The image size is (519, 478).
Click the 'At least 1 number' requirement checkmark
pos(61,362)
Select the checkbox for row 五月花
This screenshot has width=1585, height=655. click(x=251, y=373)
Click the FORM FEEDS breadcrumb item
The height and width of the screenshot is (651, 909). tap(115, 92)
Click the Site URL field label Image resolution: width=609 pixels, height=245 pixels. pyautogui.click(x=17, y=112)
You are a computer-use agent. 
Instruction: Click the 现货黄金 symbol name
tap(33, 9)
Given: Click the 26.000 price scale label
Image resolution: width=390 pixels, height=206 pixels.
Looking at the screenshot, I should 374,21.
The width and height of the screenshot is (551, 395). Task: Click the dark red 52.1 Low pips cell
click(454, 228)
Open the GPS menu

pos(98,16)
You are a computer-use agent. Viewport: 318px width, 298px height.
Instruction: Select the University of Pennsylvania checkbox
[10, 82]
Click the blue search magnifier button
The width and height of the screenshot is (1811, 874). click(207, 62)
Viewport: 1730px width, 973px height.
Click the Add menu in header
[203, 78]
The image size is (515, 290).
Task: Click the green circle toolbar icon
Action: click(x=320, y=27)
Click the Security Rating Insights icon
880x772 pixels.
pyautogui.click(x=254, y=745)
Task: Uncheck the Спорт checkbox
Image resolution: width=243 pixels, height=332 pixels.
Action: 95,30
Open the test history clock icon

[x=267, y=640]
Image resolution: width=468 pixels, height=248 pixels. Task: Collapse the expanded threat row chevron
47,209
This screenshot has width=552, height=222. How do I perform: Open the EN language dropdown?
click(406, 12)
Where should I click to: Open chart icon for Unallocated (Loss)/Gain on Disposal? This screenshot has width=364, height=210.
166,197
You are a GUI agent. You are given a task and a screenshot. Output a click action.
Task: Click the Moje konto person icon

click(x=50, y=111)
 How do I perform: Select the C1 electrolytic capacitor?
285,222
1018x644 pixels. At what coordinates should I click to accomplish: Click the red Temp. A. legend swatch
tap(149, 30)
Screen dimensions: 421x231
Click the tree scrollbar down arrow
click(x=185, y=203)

···

*REQUIREMENT*: Exactly as they stand above, write out all the entries again.

*WRITTEN RESPONSE*:
The image size is (519, 478).
Click the 'At least 1 number' requirement checkmark
pos(61,362)
Select the checkbox for row 五月花
This screenshot has width=1585, height=655. click(x=251, y=373)
Click the FORM FEEDS breadcrumb item
The height and width of the screenshot is (651, 909). tap(115, 92)
Click the Site URL field label Image resolution: width=609 pixels, height=245 pixels. pyautogui.click(x=17, y=112)
You are a computer-use agent. 
Instruction: Click the 现货黄金 symbol name
tap(33, 9)
Given: Click the 26.000 price scale label
Image resolution: width=390 pixels, height=206 pixels.
Looking at the screenshot, I should 374,21.
The width and height of the screenshot is (551, 395). Task: Click the dark red 52.1 Low pips cell
click(454, 228)
Open the GPS menu

pos(98,16)
You are a computer-use agent. Viewport: 318px width, 298px height.
Instruction: Select the University of Pennsylvania checkbox
[10, 82]
Click the blue search magnifier button
The width and height of the screenshot is (1811, 874). click(207, 62)
Viewport: 1730px width, 973px height.
Click the Add menu in header
[203, 78]
The image size is (515, 290).
Task: Click the green circle toolbar icon
Action: click(x=320, y=27)
Click the Security Rating Insights icon
880x772 pixels.
pyautogui.click(x=254, y=745)
Task: Uncheck the Спорт checkbox
Image resolution: width=243 pixels, height=332 pixels.
Action: 95,30
Open the test history clock icon

[x=267, y=640]
Image resolution: width=468 pixels, height=248 pixels. Task: Collapse the expanded threat row chevron
47,209
This screenshot has width=552, height=222. How do I perform: Open the EN language dropdown?
click(406, 12)
Where should I click to: Open chart icon for Unallocated (Loss)/Gain on Disposal? This screenshot has width=364, height=210.
166,197
You are a GUI agent. You are given a task and a screenshot. Output a click action.
Task: Click the Moje konto person icon

click(x=50, y=111)
 How do I perform: Select the C1 electrolytic capacitor?
285,222
1018x644 pixels. At what coordinates should I click to accomplish: Click the red Temp. A. legend swatch
tap(149, 30)
Screen dimensions: 421x231
Click the tree scrollbar down arrow
click(x=185, y=203)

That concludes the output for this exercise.